(Page text)

The COVID-19 crisis has spurred a full-blown recession that's left countless Americans grappling with income insecurity. If you're in a financial crunch due to the pandemic and you have investments in a brokerage account, you may be thinking of cashing some out to put money in your pocket to pay the bills. This especially holds true if you're holding investments that haven't lost value since the pandemic began.
Back in March, the stock market crashed in a very big way as COVID-19 became an increasingly dangerous threat. But while that threat still exists, the market has somehow managed to recover since March, to the point where liquidating investments won't necessarily mean locking in losses. Quite the contrary -- some of your investments may be trading higher than they were when you first bought them, leaving you with a profit on your hands. But if you're going to cash those out, make sure you've held them for at least a year and a day first. Otherwise, you could have a tax nightmare on your hands.
How capital gains taxes work
Whenever you earn money, the IRS tries to get a piece of it, and investment gains are no exception. Capital gains are profits from investments, and they come in two varieties: short-term gains and long-term gains.
Short-term gains apply to gains from investments you've held for a year or less. When you sell those investments at a profit, you're subject to taxes that mimic the tax rate you'd pay on your ordinary income. For lower earners who live above the poverty line, that tax rate is 12% or higher. For moderate earners, it's between 22% and 24%. And for higher earners, it's between 32% and 37%.

(End Page text)
(Entries provided)

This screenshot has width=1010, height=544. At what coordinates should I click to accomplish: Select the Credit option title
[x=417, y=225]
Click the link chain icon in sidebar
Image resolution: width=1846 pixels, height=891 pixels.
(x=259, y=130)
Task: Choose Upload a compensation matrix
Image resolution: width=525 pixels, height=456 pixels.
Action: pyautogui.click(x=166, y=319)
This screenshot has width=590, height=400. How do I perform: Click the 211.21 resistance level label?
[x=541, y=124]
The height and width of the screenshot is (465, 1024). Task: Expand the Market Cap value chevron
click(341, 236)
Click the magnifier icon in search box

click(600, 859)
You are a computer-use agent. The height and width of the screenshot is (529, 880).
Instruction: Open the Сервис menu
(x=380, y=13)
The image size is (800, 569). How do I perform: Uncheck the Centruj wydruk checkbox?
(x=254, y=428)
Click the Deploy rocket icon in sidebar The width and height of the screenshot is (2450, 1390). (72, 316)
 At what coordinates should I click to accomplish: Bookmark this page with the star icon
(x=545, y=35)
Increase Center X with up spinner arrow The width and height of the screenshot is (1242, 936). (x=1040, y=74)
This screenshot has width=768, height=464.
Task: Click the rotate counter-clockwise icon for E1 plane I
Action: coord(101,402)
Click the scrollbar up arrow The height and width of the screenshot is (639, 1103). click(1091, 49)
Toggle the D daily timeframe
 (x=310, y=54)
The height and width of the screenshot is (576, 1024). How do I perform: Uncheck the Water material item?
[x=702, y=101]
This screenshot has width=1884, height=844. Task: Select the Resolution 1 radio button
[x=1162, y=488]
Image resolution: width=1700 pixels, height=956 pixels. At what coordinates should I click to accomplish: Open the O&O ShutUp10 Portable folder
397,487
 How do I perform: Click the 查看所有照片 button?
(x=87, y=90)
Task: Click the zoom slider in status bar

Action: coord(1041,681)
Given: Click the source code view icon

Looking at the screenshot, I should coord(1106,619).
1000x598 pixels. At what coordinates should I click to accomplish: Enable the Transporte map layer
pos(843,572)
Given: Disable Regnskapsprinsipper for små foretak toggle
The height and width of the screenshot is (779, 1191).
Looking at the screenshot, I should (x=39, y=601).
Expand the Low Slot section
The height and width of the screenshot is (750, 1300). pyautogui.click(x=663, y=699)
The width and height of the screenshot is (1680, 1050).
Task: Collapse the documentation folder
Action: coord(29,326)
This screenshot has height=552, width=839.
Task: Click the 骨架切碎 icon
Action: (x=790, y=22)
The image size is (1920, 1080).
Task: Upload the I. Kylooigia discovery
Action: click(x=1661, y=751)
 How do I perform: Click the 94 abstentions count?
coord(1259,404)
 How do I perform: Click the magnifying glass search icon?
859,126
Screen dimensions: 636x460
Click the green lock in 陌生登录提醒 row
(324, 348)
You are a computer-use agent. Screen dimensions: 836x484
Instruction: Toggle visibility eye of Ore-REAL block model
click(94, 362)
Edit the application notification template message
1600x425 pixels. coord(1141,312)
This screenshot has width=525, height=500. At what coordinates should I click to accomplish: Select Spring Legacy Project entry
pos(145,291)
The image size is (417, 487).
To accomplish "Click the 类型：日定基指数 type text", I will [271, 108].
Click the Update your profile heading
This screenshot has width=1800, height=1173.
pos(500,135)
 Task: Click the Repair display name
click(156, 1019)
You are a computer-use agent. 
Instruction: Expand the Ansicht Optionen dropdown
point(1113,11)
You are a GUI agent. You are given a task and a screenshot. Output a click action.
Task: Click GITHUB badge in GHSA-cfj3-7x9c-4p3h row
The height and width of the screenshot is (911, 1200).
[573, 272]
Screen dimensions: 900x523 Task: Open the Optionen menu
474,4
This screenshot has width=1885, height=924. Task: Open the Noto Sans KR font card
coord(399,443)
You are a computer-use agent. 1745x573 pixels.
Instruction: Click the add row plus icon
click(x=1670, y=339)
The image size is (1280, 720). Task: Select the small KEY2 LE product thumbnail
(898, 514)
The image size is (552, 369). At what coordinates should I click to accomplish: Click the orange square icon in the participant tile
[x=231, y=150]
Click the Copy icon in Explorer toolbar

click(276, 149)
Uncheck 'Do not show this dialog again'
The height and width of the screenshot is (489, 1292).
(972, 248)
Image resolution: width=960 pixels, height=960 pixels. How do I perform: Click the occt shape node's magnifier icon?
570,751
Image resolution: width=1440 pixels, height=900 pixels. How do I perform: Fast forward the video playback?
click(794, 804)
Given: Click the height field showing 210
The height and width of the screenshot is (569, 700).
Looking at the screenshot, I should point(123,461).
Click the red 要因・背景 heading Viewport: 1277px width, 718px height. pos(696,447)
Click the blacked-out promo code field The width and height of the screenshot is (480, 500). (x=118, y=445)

(End Entries provided)

# [The task]
According to the text on capital gains taxes, how long should investments be held before being cashed out?

# [Answer space]
At least a year and a day.